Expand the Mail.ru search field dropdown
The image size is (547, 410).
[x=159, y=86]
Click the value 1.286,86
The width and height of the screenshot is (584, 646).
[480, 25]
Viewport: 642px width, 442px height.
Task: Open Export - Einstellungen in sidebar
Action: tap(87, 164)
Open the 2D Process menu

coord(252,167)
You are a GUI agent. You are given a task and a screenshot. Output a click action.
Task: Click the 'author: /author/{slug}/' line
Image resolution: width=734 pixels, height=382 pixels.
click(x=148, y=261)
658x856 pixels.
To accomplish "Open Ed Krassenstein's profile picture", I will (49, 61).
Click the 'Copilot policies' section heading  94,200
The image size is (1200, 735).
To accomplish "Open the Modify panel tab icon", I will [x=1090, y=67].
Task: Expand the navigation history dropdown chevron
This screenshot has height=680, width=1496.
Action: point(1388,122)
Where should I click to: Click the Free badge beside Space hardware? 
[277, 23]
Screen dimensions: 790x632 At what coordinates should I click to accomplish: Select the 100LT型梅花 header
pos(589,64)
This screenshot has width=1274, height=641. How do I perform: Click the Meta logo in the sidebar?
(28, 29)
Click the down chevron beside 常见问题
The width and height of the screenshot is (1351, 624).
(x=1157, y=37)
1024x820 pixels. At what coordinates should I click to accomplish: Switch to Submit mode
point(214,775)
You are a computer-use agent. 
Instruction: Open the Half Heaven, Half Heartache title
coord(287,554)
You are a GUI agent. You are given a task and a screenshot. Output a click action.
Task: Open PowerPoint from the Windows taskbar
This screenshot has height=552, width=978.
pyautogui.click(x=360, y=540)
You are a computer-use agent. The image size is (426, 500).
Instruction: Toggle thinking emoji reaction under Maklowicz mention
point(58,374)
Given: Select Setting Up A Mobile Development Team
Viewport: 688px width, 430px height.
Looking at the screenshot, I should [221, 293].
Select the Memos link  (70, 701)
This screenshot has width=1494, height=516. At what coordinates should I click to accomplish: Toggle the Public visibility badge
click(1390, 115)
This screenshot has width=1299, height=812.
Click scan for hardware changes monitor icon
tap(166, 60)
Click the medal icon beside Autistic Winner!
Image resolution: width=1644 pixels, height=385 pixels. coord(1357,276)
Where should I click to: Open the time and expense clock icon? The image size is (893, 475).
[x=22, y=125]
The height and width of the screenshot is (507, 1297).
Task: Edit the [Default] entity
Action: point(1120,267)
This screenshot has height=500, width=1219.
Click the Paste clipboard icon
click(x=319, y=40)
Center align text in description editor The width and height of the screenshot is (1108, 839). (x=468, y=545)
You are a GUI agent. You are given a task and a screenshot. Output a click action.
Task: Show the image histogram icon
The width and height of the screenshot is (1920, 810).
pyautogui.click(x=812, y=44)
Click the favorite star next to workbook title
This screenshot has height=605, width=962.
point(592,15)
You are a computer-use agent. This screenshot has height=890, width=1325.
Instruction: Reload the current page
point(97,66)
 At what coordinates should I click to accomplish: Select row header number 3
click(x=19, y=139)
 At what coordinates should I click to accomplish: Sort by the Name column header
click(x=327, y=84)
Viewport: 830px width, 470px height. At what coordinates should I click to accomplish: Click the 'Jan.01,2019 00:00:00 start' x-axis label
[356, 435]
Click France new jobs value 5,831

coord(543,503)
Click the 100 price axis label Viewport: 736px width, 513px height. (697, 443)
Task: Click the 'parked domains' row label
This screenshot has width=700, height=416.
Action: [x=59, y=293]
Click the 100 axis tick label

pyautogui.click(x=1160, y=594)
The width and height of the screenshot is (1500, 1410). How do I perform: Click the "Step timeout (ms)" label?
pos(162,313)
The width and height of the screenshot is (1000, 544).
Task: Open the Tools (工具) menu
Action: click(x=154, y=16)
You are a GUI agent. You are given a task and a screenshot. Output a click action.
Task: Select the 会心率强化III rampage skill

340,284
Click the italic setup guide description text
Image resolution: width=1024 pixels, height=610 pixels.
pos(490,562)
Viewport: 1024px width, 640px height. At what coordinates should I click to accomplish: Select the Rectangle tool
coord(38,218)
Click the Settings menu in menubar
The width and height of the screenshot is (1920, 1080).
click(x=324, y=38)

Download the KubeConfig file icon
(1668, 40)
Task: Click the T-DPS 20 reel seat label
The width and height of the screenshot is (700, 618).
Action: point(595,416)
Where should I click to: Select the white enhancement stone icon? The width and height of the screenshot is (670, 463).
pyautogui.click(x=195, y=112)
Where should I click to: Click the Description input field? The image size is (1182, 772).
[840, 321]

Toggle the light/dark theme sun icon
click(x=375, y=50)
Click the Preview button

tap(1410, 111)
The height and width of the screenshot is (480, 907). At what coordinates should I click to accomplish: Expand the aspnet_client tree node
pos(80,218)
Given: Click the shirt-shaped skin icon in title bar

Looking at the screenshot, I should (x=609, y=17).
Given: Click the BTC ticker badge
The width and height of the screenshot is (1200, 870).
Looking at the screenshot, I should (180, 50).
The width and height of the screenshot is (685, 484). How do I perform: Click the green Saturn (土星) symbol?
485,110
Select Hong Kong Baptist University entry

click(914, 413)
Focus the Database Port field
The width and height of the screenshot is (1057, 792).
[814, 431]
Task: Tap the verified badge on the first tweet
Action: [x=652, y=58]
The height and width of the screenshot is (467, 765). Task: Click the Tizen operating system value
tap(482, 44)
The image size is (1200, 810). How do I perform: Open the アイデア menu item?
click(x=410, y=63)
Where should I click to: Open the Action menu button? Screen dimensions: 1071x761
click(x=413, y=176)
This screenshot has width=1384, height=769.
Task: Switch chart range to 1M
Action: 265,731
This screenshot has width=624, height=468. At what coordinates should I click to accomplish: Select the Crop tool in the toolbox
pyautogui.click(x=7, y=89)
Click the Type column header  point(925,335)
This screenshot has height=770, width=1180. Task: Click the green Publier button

TASK PROMPT: Filter the lines above, keeping and copying those that contain "will".

EXERCISE SOLUTION:
To accomplish "Open Ed Krassenstein's profile picture", I will (49, 61).
To accomplish "Open the Modify panel tab icon", I will [x=1090, y=67].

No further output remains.